Exercise task 1 -> Please copy the rows starting at the line that contains "Locate an element on the screen. This" and ending at the line that contains "pyautogui.click(x=207, y=627)", keeping every character unchanged.

Selection ->

To do this Void Ray rush, it is necessary to scout the opponent and at the same time try to prevent his ability to scout you. Scouting is the key to this strategy. When the enemy Probe gets in your base early, send a Probe right away to chase it. When you have Zealots, block the choke. (Or defend it with Cannons.) For your own scouting, since gas is going to be the more important resource, it would not hurt to warp in a Pylon or Assimilator inside the enemy base, just so you know what’s going on for a longer amount of time. Building Assimilators in the enemy base is even stronger for the Void Ray rush: you at least delay your opponent’s ability to gather gas. And if you delay your opponent’s gas, you also delay his ability to build Stalkers or Stargates.

Okay, what if the enemy has Stalkers when your Void Ray arrives? Then your rush will appear to be a failure. If there’s just one Stalker, it might be possible to begin charging up on the Nexus, as the fully charged Void Ray should be able to take out a Stalker. But if he has multiple, your best bet is to pull back the Void Ray. At this point you have two options: play normally with a slightly higher tech but weaker economy, or continue on this air rush with the Mothership. What? How can the words “rush” and “Mothership” be in the same sentence? Well, perhaps it’s not a rush, but you’ll want to get a Mothership as soon as possible after the first Void Ray. A Fleet Beacon should come very quickly. You can use the Void Ray to scout the map. While the Mothership is building, construct another Stargate and another Void Ray. I had a game where my opponent, upon seeing my first Void Ray, tried to catch up to Void Rays as well, but it’s quite mathematically known that Mothership + Void Rays > Void Rays. With a strike force of a Mothership and two Void Rays, you should be able to demolish your enemy’s Nexus, shooting down things that get in the way.

Available data ->
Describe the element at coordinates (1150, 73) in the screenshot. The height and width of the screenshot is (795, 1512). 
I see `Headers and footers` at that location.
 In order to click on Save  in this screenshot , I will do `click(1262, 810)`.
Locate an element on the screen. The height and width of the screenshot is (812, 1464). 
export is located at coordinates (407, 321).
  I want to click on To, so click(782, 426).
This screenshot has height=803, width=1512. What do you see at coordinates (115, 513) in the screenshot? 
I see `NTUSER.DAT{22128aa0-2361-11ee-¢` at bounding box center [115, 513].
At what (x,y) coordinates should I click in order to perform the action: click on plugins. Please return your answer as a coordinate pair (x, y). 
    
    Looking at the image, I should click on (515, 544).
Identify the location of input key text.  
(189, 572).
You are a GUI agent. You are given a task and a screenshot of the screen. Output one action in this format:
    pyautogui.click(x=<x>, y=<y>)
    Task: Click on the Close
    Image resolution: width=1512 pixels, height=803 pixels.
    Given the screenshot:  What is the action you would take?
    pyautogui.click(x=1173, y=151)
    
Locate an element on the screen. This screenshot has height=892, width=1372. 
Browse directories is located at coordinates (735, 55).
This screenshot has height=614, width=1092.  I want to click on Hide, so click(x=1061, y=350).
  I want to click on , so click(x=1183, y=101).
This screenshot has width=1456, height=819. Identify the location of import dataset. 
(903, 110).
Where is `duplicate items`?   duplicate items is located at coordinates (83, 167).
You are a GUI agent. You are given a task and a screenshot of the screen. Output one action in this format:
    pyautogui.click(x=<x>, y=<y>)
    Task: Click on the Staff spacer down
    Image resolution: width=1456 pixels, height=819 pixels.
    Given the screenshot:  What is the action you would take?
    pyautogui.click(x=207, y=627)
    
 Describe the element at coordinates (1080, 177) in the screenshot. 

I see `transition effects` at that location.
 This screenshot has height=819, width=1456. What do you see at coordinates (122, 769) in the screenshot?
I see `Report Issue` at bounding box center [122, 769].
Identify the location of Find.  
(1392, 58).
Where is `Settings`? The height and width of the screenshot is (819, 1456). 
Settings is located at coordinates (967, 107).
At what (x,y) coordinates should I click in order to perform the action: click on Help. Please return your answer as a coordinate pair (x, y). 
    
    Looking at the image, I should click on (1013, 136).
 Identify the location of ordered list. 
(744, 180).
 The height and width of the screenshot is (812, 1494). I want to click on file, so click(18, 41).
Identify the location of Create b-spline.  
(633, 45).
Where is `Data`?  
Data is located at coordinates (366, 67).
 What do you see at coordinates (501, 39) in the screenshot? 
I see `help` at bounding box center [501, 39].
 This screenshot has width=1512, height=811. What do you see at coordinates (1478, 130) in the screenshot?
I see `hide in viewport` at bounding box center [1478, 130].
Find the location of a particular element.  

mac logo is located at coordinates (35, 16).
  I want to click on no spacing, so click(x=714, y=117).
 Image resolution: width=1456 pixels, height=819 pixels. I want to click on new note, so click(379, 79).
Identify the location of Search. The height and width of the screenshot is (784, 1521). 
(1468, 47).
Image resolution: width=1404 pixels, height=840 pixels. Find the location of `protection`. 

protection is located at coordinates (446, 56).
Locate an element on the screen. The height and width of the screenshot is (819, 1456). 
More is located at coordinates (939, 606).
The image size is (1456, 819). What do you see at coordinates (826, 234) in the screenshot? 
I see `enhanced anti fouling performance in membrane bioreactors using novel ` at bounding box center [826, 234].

Exercise task 2 ->
Answer these questions from the Void Ray rush guide:
(a) What should you send right away when the enemy Probe gets in your base early?
(b) What is your best bet if the enemy has multiple Stalkers when your Void Ray arrives?
(c) What should you construct while the Mothership is building?

Task response 1 ->
Locate an element on the screen. This screenshot has height=892, width=1372. 
Browse directories is located at coordinates (735, 55).
This screenshot has height=614, width=1092.  I want to click on Hide, so click(x=1061, y=350).
  I want to click on , so click(x=1183, y=101).
This screenshot has width=1456, height=819. Identify the location of import dataset. 
(903, 110).
Where is `duplicate items`?   duplicate items is located at coordinates (83, 167).
You are a GUI agent. You are given a task and a screenshot of the screen. Output one action in this format:
    pyautogui.click(x=<x>, y=<y>)
    Task: Click on the Staff spacer down
    Image resolution: width=1456 pixels, height=819 pixels.
    Given the screenshot:  What is the action you would take?
    pyautogui.click(x=207, y=627)

Task response 2 ->
(a) A Probe, to chase it.
(b) Pull back the Void Ray.
(c) Another Stargate and another Void Ray.